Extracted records
══════════

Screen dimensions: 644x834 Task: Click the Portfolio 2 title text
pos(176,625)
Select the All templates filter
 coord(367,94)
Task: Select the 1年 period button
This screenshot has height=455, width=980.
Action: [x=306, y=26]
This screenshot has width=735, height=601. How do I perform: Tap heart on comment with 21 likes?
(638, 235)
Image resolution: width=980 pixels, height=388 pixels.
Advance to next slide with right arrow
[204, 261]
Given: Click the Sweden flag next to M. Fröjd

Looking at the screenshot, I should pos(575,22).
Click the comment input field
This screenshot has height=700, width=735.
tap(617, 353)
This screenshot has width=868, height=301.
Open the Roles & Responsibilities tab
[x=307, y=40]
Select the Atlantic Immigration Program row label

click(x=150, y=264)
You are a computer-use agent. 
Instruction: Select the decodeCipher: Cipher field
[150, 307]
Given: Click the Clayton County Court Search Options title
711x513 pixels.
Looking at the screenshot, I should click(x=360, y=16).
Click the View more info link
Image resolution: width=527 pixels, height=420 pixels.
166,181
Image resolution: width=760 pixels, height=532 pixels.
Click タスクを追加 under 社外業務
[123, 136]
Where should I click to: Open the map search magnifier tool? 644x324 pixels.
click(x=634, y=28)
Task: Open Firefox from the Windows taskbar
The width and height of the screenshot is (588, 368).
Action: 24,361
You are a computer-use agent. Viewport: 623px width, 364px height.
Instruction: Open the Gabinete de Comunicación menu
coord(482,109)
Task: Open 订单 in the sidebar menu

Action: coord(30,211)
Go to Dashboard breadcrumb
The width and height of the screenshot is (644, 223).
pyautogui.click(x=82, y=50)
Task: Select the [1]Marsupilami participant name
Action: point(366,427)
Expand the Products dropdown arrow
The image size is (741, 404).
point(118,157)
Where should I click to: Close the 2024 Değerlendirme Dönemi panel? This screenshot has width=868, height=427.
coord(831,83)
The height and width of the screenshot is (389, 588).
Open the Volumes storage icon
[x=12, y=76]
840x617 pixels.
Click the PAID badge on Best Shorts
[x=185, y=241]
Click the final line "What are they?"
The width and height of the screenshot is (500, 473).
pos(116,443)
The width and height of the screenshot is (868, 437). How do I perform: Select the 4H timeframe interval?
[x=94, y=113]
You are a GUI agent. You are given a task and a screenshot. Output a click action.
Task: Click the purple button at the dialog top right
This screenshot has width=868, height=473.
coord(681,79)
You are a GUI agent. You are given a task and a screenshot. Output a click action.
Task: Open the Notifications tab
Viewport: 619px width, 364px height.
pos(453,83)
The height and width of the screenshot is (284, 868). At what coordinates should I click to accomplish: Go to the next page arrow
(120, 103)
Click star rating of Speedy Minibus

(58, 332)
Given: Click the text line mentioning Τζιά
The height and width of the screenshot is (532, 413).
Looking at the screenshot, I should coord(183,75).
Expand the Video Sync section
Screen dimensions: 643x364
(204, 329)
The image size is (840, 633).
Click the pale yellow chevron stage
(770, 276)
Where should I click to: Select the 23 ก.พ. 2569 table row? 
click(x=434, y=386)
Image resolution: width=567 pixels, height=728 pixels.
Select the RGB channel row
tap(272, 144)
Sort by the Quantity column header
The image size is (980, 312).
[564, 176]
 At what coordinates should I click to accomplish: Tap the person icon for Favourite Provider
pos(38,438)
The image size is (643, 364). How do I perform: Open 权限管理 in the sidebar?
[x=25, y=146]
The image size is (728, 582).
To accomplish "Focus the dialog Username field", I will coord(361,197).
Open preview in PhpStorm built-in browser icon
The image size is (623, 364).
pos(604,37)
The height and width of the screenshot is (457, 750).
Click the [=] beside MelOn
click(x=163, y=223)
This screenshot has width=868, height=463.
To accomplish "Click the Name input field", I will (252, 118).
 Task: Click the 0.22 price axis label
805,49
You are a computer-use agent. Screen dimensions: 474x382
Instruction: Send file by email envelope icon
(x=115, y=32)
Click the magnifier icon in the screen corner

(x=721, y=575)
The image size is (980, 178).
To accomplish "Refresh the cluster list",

══════════

The problem
Check every line above for the string "computer", and copy the ones that have it.

Answer to the exercise
You are a computer-use agent. 
You are a computer-use agent. Viewport: 623px width, 364px height.
You are a computer-use agent. Screen dimensions: 474x382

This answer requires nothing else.